Friendship has also been extremely successful with students winning D.C. Achievers Scholarships. These are awards of up to $50,000 toward college. This charter, according to Dr. Shairzay, has had over 600 students win the scholarship which represents about 37 percent of all students in the nation’s capital that have been provided with the Gates Foundation sponsored grant.
Friendship also provides classes in what are called the Academies. These include Arts and Communication, Engineering and Technology, Health and Human Services, Business Administration, and Allied Health. Interestingly, under the Engineering and Technology Academy students can take classes in CISCO. Since I am a hospital administrator I would love to volunteer lecture as part of the Introduction to Healthcare class which is part of the Allied Health major.
The programs and support provided by Friendship Public Charter School has had a measureable positive impact. Friendship Collegiate educates about 1,100 students in grades nine through twelve. 60 percent of the kids are males, 99.4 percent of all students are African-American. 72 percent of the children are eligible for free or reduced price lunch. The four year high school graduation rate is 91 percent, 35 percentage points higher than the average for regular D.C. schools and 14 points higher than the D.C. charter school average. 24 Collegiate students have earned POSSE college scholarships and three students have been awarded Gates Millennium Scholarships, which cover all college costs through graduate school. In all, students from this school have been awarded over $40 million in college scholarship money. 100 percent of each graduating class has been accepted to college.
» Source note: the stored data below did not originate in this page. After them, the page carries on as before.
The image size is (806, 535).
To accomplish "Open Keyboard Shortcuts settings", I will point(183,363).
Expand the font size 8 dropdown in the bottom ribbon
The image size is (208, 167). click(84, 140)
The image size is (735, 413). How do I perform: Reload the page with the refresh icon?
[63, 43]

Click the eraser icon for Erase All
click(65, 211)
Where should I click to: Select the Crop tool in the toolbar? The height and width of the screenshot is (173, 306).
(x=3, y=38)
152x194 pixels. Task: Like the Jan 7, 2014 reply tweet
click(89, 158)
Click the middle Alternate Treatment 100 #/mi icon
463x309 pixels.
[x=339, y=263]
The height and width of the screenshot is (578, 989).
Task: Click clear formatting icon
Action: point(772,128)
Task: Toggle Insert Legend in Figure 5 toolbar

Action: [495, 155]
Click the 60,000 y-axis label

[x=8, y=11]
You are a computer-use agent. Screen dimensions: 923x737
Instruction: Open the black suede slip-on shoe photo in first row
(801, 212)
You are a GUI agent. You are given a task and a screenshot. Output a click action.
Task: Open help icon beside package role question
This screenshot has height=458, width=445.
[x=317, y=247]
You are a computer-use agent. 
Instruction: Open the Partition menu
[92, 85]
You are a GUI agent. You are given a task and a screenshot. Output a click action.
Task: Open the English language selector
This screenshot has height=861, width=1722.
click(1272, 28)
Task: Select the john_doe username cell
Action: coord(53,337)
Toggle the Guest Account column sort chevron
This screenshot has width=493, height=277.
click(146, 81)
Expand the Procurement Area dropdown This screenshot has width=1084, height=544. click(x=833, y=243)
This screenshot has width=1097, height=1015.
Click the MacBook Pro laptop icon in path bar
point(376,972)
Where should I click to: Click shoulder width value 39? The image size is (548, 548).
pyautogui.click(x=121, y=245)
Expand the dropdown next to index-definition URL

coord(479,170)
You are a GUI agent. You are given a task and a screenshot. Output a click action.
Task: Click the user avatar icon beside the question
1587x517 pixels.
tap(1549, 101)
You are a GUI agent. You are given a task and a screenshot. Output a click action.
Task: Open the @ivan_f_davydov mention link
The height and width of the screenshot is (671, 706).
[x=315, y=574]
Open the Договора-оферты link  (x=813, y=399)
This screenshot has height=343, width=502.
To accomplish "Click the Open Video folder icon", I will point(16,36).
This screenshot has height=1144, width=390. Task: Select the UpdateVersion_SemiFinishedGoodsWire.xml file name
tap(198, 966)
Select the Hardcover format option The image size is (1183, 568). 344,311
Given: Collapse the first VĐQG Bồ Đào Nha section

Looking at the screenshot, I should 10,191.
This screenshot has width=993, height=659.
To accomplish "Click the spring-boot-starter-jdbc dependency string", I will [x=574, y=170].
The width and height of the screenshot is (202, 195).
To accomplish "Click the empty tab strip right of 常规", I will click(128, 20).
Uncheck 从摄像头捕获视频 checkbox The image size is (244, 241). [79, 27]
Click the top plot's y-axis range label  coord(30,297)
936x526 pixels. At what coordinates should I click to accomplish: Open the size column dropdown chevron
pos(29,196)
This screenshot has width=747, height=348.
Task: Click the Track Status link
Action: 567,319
During my student interviews my hero Donald Hense, Friendship’s founder and CEO, came into the room. The students’ faces lit up upon his entering. Mr. Hense then spent some time going around the room telling me interesting facts about each of the young people I had met. I was amazed understanding that Friendship now has about 8,000 children in its system. However, I realized at the same time that this is what is possible when someone wakes up at four a.m. each morning to start his work. If the love of students is what is allowing them to succeed when in other schools they have failed, then at least at Friendship it starts at the top.